5 Most Valuable Metrics for Git Repositories

Software development is a rapidly changing industry, and software developers must follow suit if they want to stay competitive in the market. And today, there is no better way to assess a project’s or team’s progress rather than git analytics.

In the past, source code was the software project’s most important asset. But, today it is the project’s development history and all other related artifacts in git repositories that are most valuable. Git is a very popular distributed version control system used by many software projects. By storing versions of files throughout a project’s lifetime, git makes it easy for developers to work together. Git tracks changes in every single file and thus knows everything about how a project has evolved over time.

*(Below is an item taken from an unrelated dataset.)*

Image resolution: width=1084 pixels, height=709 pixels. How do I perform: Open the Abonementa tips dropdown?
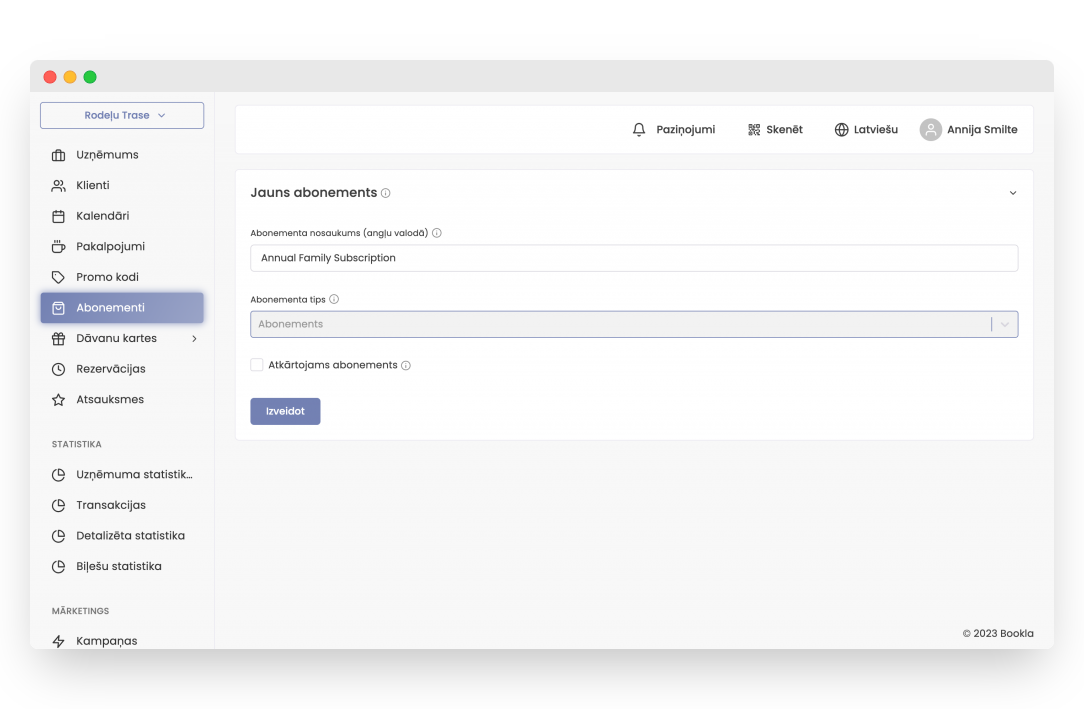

Here are the 5 most valuable metrics for git repositories.

  • Cycle time

Cycle time is a well-known agile metric, which measures the amount of time it takes to make progress in a sprint. This is done by measuring the amount of time between the start and end of a software development cycle. The cycle time includes all processes involved in the project, from initializing a task, to coding, testing, bug fixing, and updating production. 

  • Coding time

Coding time is the amount of time that goes into writing a single unit of code. This is calculated by figuring out how many lines of code are written for every hour spent on the project. The fewer lines of code, the better.

  • PR pick-up time

PR pick-up time implies the time it takes for developers to read about a new feature or pull requests in the project, determine if it is worth implementing, and actually implement it. This metric can be measured in hours or days. A larger PR pick-up time means that pull requests are parked for a long time, which can hurt the project’s productivity. 

  • PR review time

PR review time measures the time that goes into reviewing a bug fix or a new feature before it is actually implemented. Ideally, this number should be as low as possible. If PR review time grows, it implies that the project’s feedback loop is growing too big, which will decrease the project’s chances to thrive.

  • Rework rate

Rework rate is the percentage of bugs found in production and all subsequent maintenance work or rework that goes into fixing them. This metric is also called churn rate. The lower the rework rate, the better.